Why does academia have so much politics?

Because success in academia is all about doing well in the very ill-defined market for recognition and credit.

Supreme case in point: Who discovered the double-helix structure of DNA? If you look at the Nobel Prize award, it was James Watson and Francis Crick. If you read Watson's book, "The Double Helix," then you develop an even deeper appreciation of Watson's own contributions. If you go back and look at the earlier literature, you realize that earlier contributions by Rosalind Franklin and Maurice Wilkins were slighted quite severely by others.

Credit and recognition matter! Become known as the biggest, brightest thinker in your field, and you get a bigger salary, the run of a full-fledged institute to develop your ideas (and brand), plus textbook contracts, high speaking fees, and maybe even a trip to Stockholm.
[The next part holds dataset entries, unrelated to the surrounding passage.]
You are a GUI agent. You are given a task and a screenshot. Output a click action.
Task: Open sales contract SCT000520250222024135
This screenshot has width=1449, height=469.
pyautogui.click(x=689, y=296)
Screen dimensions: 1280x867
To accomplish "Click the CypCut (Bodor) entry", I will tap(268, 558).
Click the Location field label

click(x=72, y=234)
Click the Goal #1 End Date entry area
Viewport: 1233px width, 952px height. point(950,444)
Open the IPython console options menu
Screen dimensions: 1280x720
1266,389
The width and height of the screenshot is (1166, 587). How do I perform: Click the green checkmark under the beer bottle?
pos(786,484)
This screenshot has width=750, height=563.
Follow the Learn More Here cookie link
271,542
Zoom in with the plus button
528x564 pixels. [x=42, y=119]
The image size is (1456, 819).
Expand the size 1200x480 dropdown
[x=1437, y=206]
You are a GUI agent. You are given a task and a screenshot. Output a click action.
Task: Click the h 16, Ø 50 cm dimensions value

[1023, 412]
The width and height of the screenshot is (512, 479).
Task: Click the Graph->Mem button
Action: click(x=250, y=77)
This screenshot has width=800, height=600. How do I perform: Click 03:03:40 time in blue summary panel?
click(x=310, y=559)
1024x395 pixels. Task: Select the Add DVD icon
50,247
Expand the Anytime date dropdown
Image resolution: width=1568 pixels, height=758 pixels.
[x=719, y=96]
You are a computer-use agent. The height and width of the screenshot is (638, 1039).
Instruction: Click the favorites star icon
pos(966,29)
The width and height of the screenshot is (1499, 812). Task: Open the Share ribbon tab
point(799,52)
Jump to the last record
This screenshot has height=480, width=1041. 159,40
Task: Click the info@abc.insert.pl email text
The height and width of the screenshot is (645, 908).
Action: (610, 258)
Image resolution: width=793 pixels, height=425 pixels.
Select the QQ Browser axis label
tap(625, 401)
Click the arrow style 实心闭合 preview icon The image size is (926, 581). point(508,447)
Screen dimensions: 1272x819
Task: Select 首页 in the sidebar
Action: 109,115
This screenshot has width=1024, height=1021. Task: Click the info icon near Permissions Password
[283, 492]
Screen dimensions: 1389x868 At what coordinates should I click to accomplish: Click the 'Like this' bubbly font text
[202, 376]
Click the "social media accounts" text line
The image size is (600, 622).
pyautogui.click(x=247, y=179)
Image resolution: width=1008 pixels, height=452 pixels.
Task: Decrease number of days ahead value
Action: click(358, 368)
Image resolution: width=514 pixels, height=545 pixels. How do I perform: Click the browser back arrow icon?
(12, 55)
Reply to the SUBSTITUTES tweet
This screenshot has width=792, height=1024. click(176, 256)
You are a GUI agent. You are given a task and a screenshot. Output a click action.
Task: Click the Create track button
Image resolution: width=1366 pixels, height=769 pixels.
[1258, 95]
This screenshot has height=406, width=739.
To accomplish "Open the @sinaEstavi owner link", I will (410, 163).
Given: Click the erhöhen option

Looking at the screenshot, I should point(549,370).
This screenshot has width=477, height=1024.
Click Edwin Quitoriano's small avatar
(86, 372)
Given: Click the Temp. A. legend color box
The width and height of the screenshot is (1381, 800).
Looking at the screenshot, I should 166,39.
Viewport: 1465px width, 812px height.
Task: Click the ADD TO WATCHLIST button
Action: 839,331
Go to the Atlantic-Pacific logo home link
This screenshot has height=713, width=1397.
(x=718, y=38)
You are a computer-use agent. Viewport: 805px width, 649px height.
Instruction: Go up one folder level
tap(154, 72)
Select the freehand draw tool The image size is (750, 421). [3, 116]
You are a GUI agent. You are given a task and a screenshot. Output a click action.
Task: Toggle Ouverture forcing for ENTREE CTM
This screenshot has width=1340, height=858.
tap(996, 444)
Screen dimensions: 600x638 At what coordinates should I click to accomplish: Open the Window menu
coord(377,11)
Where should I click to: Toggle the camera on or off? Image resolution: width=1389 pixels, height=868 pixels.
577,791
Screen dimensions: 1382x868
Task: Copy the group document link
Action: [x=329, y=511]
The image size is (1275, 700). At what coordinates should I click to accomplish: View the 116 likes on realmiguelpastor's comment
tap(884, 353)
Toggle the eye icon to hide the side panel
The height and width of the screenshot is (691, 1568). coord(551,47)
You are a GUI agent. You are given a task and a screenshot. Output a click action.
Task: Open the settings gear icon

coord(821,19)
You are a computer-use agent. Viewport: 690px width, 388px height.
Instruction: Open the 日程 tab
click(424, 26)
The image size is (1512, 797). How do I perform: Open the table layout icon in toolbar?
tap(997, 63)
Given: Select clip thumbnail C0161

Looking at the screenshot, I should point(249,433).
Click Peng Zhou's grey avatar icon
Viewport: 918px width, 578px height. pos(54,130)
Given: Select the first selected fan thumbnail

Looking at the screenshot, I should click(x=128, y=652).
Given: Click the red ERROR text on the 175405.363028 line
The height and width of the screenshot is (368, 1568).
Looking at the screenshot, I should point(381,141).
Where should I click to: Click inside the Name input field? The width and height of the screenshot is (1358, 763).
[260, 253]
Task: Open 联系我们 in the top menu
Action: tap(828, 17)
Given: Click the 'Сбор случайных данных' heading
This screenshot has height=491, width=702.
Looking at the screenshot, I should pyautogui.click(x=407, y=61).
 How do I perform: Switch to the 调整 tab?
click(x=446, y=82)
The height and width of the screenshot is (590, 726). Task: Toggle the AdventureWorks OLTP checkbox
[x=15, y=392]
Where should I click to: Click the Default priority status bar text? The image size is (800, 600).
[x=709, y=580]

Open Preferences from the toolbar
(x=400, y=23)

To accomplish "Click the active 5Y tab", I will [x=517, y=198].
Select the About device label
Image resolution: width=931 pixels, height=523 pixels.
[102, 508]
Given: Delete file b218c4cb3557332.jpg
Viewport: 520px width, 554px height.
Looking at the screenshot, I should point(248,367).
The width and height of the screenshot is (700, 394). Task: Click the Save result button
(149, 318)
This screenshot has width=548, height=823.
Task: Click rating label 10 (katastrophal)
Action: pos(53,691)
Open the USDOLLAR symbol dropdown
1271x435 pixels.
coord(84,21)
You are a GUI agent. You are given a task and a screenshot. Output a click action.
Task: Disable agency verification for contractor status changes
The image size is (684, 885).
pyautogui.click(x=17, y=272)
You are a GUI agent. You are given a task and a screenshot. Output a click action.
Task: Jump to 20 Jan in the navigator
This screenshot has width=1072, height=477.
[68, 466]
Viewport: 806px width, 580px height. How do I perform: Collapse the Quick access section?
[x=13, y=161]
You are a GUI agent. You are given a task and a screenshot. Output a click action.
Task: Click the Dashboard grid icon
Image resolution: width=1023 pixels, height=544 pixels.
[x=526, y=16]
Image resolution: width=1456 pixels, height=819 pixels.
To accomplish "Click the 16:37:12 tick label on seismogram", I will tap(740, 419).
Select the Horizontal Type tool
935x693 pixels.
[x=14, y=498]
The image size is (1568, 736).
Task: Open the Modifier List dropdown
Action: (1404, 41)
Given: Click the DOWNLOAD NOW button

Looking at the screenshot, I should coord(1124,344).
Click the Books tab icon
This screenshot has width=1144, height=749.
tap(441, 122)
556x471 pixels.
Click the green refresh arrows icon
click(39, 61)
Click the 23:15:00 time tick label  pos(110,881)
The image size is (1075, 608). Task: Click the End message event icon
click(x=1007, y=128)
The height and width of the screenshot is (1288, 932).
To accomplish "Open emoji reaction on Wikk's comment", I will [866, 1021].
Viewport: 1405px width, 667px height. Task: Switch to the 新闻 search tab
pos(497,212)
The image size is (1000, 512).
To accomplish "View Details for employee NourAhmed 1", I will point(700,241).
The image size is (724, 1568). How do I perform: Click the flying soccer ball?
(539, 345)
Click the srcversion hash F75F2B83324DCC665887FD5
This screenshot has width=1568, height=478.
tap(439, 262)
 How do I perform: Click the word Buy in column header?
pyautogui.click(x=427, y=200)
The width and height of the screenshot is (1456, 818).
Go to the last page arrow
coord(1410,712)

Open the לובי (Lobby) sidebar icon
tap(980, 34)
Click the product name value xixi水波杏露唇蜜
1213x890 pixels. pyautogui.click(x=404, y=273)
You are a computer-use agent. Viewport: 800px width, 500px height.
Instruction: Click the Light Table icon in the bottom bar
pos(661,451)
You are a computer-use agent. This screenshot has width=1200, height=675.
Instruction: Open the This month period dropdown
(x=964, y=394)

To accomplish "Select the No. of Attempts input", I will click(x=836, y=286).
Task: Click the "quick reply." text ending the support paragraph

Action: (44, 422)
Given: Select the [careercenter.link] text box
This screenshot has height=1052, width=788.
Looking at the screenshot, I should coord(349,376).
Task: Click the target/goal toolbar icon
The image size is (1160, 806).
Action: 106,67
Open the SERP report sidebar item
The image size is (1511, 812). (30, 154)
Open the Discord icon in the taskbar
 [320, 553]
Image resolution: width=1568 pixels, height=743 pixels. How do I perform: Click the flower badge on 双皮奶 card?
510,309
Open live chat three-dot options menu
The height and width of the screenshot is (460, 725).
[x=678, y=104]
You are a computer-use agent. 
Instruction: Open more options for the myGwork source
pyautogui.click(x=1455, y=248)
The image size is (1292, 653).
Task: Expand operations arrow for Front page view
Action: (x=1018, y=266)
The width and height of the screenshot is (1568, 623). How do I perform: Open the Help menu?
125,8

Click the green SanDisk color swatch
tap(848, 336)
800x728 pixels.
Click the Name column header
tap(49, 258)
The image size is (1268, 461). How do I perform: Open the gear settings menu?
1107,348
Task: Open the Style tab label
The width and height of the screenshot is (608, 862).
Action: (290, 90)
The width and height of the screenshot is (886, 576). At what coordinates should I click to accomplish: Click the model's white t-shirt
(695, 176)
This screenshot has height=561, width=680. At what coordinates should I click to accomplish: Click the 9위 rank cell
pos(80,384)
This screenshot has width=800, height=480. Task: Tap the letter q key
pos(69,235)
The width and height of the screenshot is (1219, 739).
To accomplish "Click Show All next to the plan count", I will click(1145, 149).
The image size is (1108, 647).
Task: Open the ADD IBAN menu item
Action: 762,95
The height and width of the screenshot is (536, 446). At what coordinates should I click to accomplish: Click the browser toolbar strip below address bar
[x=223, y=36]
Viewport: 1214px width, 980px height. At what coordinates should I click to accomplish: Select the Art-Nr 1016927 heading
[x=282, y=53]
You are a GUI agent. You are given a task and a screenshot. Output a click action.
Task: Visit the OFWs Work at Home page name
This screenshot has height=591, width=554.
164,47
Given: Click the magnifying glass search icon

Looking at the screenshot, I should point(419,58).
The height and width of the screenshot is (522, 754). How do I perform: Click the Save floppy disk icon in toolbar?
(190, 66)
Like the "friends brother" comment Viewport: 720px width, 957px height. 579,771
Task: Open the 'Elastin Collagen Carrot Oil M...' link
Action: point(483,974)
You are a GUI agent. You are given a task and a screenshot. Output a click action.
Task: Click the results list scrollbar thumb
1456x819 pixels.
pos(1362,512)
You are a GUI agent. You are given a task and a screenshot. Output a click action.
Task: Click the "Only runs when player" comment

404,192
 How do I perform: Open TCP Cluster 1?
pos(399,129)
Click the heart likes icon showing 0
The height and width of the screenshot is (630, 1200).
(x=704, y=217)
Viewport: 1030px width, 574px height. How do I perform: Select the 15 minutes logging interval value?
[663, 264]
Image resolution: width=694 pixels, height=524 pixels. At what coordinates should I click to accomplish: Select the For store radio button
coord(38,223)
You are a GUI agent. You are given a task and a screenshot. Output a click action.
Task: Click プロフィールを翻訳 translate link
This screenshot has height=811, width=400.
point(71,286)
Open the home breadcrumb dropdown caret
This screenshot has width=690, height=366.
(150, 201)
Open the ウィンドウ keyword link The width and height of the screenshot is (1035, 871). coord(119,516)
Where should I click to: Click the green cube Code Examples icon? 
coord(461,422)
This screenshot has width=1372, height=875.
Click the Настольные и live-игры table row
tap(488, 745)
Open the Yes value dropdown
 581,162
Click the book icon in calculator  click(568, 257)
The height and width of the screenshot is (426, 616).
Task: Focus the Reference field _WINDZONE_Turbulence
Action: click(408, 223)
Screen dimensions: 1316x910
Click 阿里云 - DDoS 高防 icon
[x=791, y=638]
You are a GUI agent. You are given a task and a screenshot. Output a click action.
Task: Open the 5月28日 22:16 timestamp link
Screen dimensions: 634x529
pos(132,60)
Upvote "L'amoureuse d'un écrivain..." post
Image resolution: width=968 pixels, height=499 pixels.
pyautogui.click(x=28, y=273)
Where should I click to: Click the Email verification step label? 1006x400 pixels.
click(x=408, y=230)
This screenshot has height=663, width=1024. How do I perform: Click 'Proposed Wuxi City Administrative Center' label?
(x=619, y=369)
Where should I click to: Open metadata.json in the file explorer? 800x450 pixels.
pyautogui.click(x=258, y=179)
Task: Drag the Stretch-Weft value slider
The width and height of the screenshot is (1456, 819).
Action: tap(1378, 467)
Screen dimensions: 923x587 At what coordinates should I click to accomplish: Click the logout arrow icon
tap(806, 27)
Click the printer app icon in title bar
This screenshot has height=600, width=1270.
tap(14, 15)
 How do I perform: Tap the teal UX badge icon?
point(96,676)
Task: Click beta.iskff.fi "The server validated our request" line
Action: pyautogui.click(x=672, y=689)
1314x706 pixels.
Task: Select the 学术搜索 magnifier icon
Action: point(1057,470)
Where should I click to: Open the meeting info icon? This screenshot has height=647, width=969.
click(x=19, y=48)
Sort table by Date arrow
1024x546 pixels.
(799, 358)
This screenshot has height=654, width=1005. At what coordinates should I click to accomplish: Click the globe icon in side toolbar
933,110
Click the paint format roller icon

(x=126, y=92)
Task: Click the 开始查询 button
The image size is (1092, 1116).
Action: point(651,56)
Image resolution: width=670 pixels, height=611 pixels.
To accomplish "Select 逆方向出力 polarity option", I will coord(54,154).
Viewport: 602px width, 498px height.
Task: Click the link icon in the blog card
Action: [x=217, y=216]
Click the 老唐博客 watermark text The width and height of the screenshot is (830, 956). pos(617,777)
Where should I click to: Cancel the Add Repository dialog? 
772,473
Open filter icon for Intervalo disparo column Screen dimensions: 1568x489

Get overlooked, and you'll forever be at a disadvantage in seeking funding, getting your papers published, etc. You'll watch helplessly as the areas where you wanted to make a contribution are seized by more prominent people. These stakes are not small! Anyone who says academia is all about small squabbles hasn't spent enough time close to the stars of any discipline.

In capitalism, success is all about ownership -- which is carefully documented and as permanent as you want it to be. If you bought lots of Apple stock in 1998, you are very rich and completely sheltered from the jealous longings of people who wish they owned your stock at your price. You can be as prominent in the media as Warren Buffett or as reclusive as Kentucky cigarette king Brad Kelley (The Man With a Million Acres), and it doesn't matter. You don't need to keep campaigning for legitimacy.

In academia, fame and glory are being reallocated all the time. The pressure to keep burnishing your reputation -- or to lose standing -- is always there. The process by which that happens is pure politics. Academics constantly form alliances; help one another glide into more rarified circles; back-stab their rivals, etc. I believe that's the nature of any enterprise that creates a public good, yet chooses to reallocate rewards frequently and unevenly.